Application of a Pretrained Classifier
The project aims to use maschine learning methods to emulate a cloud classification scheme. The classifer can be trained using large amounts of data and later be used to predict cloud types from satelite data. Those two steps can be run separately.
This notebook contains a short explanation how to use a pretrained classifier in order to predict labels from new input data.
Imports
At first we need to point python to the project folder. The path can be assigned as a relative path as shown below, or as an absolute system path. Than the module can be imported via the import cloud_classifier
command.
[53]:
import sys
sys.path.append('../cloud_classifier')
import cloud_classifier
import importlib
importlib.reload(cloud_classifier)
[53]:
<module 'cloud_classifier' from '/home/squidy/tropos/CTyPyTool/notebooks/../cloud_classifier/cloud_classifier.py'>
Initialization
Our first step is to create a classifier object:
[54]:
cc = cloud_classifier.cloud_classifier()
Than we need to point our classifier object to an already existing classifier. The load_project()
method will load an existing classifier into our classifier object.
[55]:
path = "../classifiers/TreeClassifier"
cc.load_project(path)
Applying the Classifier: Prediction of Cloud Type Labels
Using a User-Defined File List
In order to predict labels with the now loaded classifier, we need to specify input files of satelite data.
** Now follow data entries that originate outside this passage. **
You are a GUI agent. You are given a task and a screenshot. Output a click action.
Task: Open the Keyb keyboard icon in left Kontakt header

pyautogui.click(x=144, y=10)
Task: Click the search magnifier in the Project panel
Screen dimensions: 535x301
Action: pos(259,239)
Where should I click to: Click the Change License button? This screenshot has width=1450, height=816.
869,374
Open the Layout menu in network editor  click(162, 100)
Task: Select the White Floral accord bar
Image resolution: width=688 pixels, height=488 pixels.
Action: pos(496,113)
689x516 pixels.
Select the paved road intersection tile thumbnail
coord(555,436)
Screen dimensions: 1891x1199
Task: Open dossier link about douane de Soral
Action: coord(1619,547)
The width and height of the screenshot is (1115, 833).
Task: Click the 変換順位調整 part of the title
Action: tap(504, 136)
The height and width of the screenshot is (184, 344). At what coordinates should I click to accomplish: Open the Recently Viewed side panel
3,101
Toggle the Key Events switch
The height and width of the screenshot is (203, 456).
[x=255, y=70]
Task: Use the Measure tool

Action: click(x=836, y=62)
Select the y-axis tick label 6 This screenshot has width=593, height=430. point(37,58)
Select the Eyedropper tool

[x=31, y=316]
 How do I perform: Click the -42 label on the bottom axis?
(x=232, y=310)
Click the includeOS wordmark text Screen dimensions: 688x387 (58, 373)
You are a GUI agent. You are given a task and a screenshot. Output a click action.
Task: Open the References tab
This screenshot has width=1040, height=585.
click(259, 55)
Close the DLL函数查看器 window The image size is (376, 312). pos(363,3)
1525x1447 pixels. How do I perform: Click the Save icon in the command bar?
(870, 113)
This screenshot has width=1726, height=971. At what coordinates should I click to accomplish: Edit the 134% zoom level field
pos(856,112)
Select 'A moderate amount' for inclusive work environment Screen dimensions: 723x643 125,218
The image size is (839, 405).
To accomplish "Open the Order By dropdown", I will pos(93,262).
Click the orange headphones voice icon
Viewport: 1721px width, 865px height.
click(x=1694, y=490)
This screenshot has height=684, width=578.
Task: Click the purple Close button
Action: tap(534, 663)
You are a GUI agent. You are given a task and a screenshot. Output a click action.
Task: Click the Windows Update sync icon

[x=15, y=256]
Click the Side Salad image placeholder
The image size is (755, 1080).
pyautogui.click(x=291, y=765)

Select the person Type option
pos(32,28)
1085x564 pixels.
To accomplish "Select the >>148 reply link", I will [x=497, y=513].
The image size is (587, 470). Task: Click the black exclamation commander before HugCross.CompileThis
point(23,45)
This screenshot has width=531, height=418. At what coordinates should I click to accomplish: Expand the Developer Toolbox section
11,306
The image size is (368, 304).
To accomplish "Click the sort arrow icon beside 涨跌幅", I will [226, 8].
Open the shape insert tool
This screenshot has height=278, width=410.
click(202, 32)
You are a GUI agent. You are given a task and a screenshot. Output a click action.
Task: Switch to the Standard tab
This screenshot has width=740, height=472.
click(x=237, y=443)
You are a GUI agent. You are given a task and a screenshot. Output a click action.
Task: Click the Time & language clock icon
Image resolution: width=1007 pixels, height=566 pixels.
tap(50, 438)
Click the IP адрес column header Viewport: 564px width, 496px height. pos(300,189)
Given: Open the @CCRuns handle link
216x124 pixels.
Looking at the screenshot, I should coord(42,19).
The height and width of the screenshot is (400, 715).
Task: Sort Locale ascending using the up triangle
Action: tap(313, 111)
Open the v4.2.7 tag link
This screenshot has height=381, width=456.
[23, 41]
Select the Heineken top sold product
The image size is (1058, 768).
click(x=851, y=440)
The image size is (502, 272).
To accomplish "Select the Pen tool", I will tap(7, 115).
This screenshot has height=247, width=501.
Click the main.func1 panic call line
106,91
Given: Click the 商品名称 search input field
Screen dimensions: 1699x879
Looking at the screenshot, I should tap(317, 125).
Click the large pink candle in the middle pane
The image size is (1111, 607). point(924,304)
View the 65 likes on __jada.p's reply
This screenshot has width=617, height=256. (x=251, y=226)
This can be done manually via in input_files
option in the set_project_parameters
method.
[56]:
file_1 = "../data/example_data/msevi-medi-20190317_1800.nc"
file_2 = "../data/example_data/msevi-medi-20190318_1100.nc"
cc.set_project_parameters(input_files = [file_1, file_2])
We now run the prediction pipeline (with the run_prediction_pipeline()
method) which * applies the classifier to our input data and * stores the predicted labels.
The option create_filelist
is set to False
to take the user-defined input file list.
[57]:
cc.run_prediction_pipeline(create_filelist = False)
/home/squidy/.local/share/virtualenvs/CTyPyTool-idbccFiL/lib/python3.8/site-packages/sklearn/base.py:329: UserWarning: Trying to unpickle estimator DecisionTreeClassifier from version 1.0 when using version 1.0.2. This might lead to breaking code or invalid results. Use at your own risk. For more info please refer to:
https://scikit-learn.org/stable/modules/model_persistence.html#security-maintainability-limitations
warnings.warn(
Classifier loaded!
Masked indices set!
Input vectors created!
Labels saved as nwcsaf_msevi-medi-20190317_1800_predicted.nc
Input vectors created!
Labels saved as nwcsaf_msevi-medi-20190318_1100_predicted.nc
Using an Automatically Generated Input File List
Alternatively to the manual definition, the input file list can be generated automatically.
The easiest way to do so is to put all input files into an input data folder (here it is set to ../data_example_data
) and just tell the classifier where to look via the input_source_folder
option.
[58]:
%%bash
ls -l ../data/example_data
total 30120
-rw-rw-r-- 1 squidy squidy 14946418 Jun 4 2021 msevi-medi-20190317_1800.nc
-rw-rw-r-- 1 squidy squidy 15552552 Jun 4 2021 msevi-medi-20190318_1100.nc
-rw-rw-r-- 1 squidy squidy 155069 Jun 4 2021 nwcsaf_msevi-medi-20190317_1800.nc
-rw-rw-r-- 1 squidy squidy 178946 Jun 4 2021 nwcsaf_msevi-medi-20190318_1100.nc
[59]:
cc.set_project_parameters(input_source_folder = "../data/example_data")
In a next step, we can let the classifier predict labels from the input files we have specified. This is again done with the run_prediction_pipeline()
method.
If we want the classifier to automatically generate a list of input files and therefore set the option create_filelist
to True
.
[60]:
cc.run_prediction_pipeline(create_filelist = True)
Input filelist created!
Classifier loaded!
Masked indices set!
/home/squidy/.local/share/virtualenvs/CTyPyTool-idbccFiL/lib/python3.8/site-packages/sklearn/base.py:329: UserWarning: Trying to unpickle estimator DecisionTreeClassifier from version 1.0 when using version 1.0.2. This might lead to breaking code or invalid results. Use at your own risk. For more info please refer to:
https://scikit-learn.org/stable/modules/model_persistence.html#security-maintainability-limitations
warnings.warn(
Input vectors created!
Labels saved as nwcsaf_msevi-medi-20190318_1100_predicted.nc
Input vectors created!
Labels saved as nwcsaf_msevi-medi-20190317_1800_predicted.nc
Accessing predicted labels
The predicted labels are stored in the folder of the classifier we are using. They are located in the subfolder labels
.
[61]:
%%bash
ls ../classifiers/TreeClassifier/labels
nwcsaf_msevi-medi-20190317_1800_predicted.nc
nwcsaf_msevi-medi-20190318_1100_predicted.nc
[ ]: